**About this exercise:**
Output exactly, in the material below, the lines from the one with "You are a computer-use" through the one with "Task: Click the COLUMNS button". Omit all pictures.

**Record extracts:**
────────

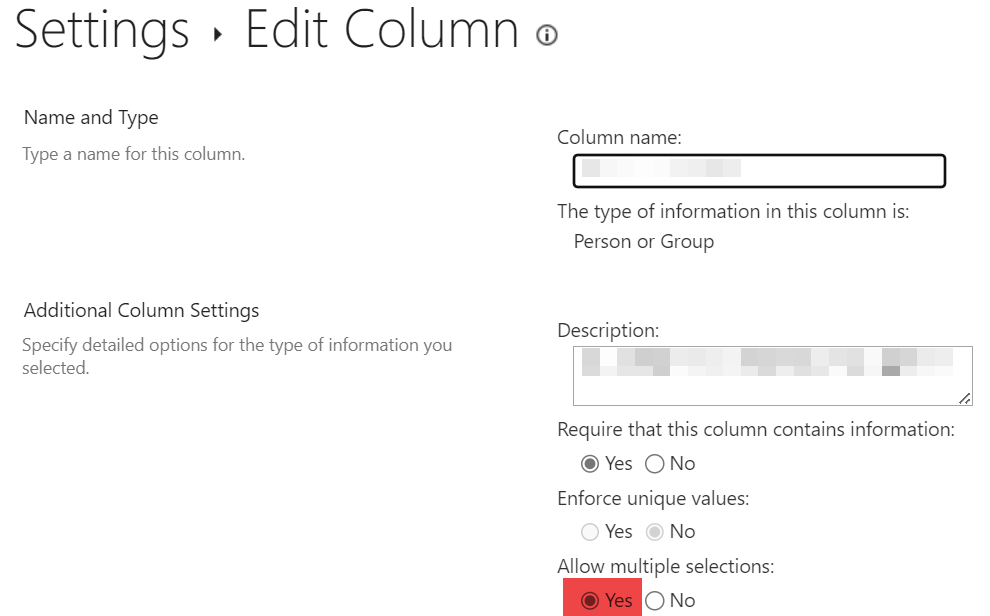Click the Name and Type section heading

(91, 118)
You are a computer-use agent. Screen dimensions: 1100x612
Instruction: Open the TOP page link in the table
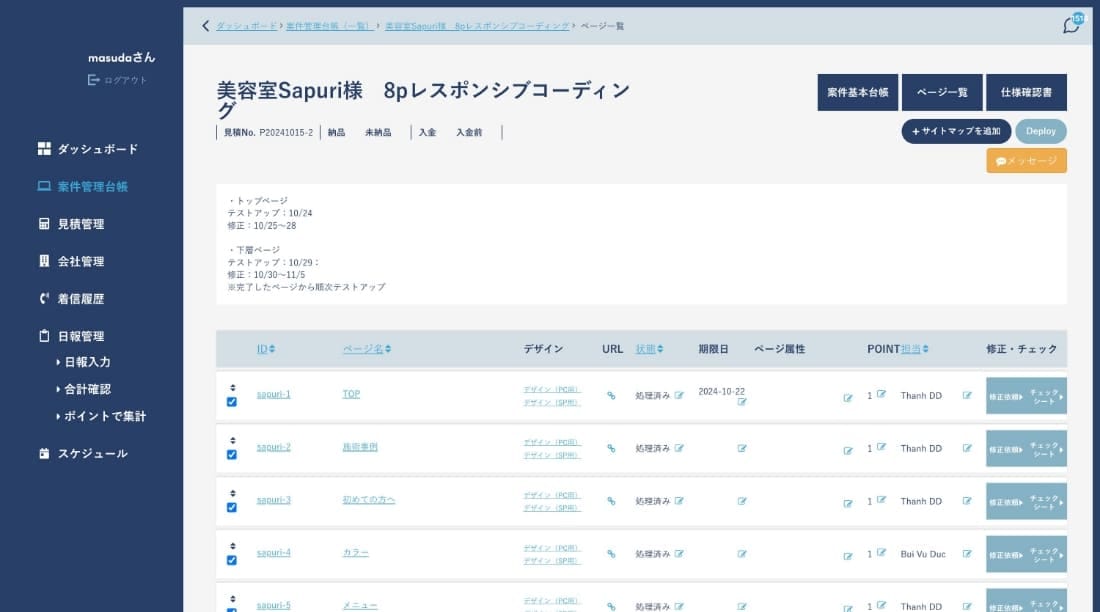point(351,394)
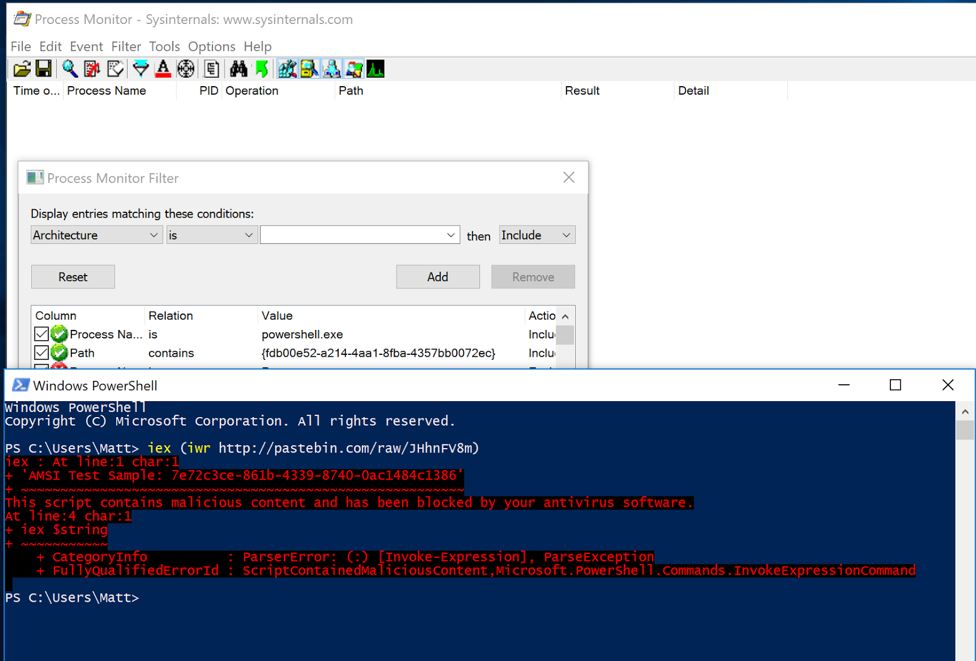Click the Save floppy disk icon
Viewport: 976px width, 661px height.
coord(43,69)
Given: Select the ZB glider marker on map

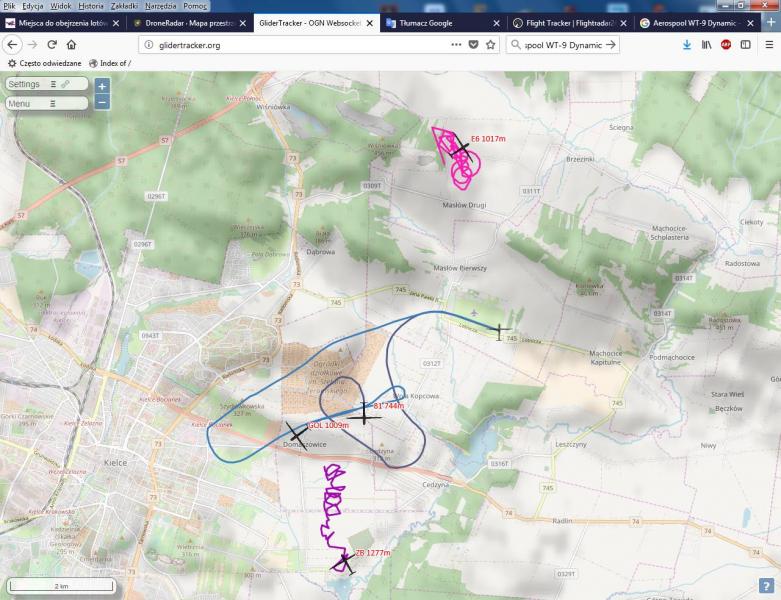Looking at the screenshot, I should tap(344, 563).
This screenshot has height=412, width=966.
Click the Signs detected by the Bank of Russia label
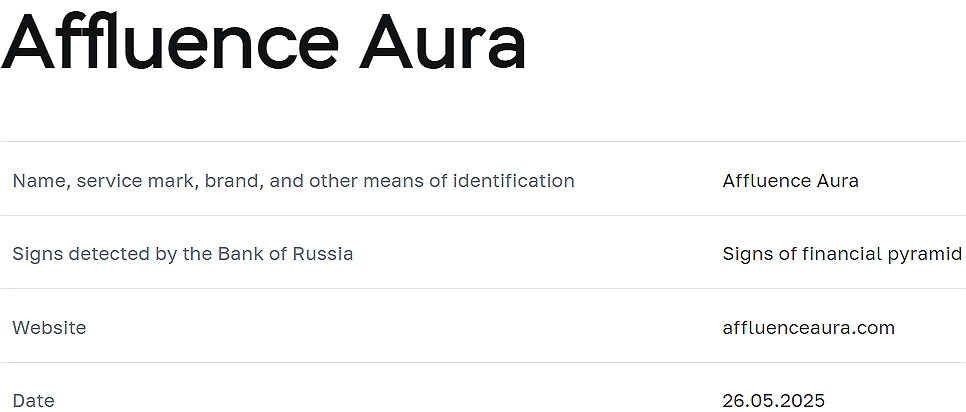tap(183, 254)
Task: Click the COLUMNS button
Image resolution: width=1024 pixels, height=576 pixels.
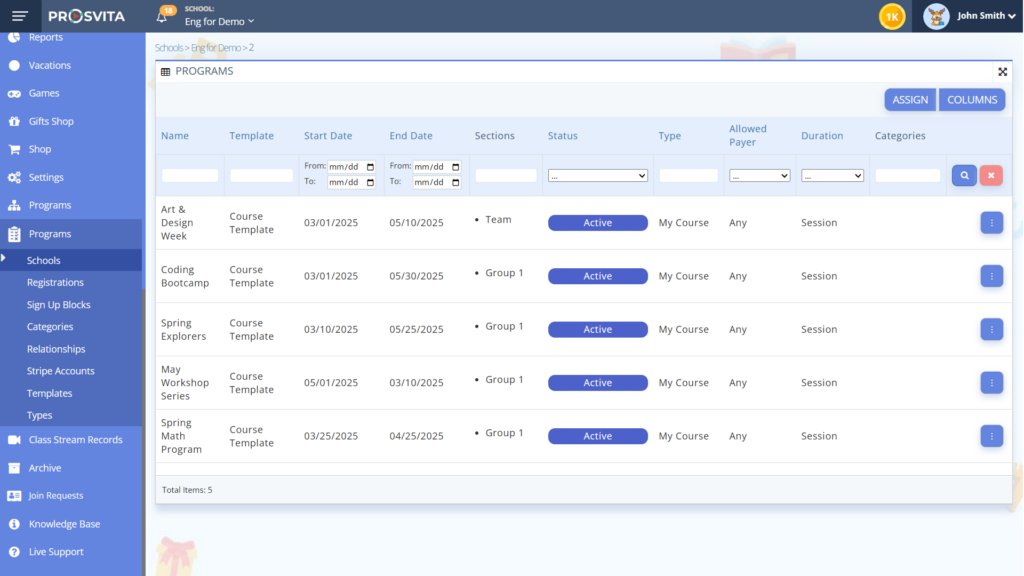Action: pyautogui.click(x=972, y=100)
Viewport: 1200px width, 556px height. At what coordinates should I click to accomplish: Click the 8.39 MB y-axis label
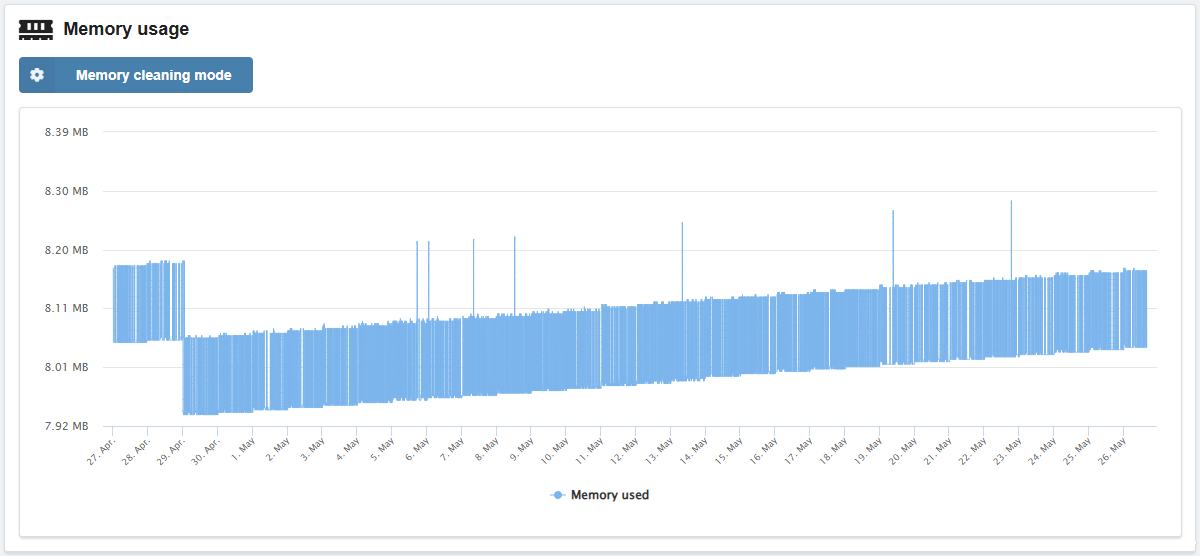click(x=66, y=132)
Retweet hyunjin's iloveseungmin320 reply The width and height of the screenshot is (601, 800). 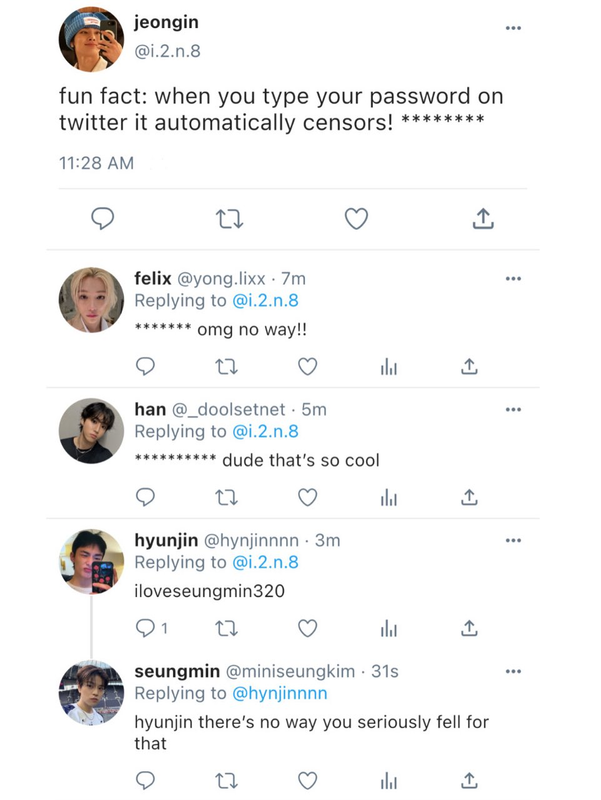227,629
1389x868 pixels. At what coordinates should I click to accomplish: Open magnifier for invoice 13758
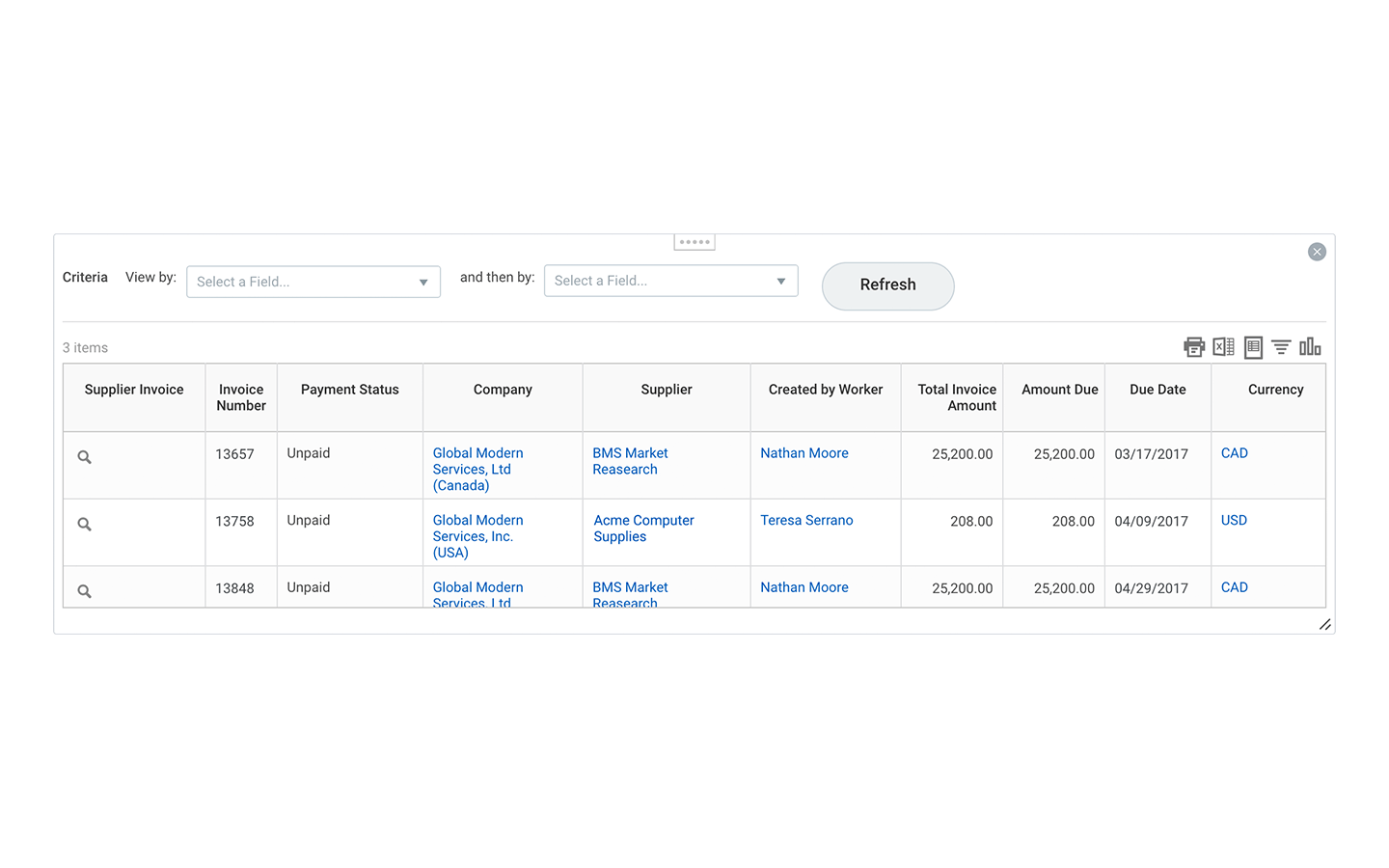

────────

**Written response:**
You are a computer-use agent. Screen dimensions: 1100x612
Instruction: Open the TOP page link in the table
point(351,394)
Click the Save floppy disk icon
Viewport: 976px width, 661px height.
coord(43,69)
Given: Select the ZB glider marker on map

Looking at the screenshot, I should tap(344, 563).
This screenshot has height=412, width=966.
Click the Signs detected by the Bank of Russia label
tap(183, 254)
Task: Click the COLUMNS button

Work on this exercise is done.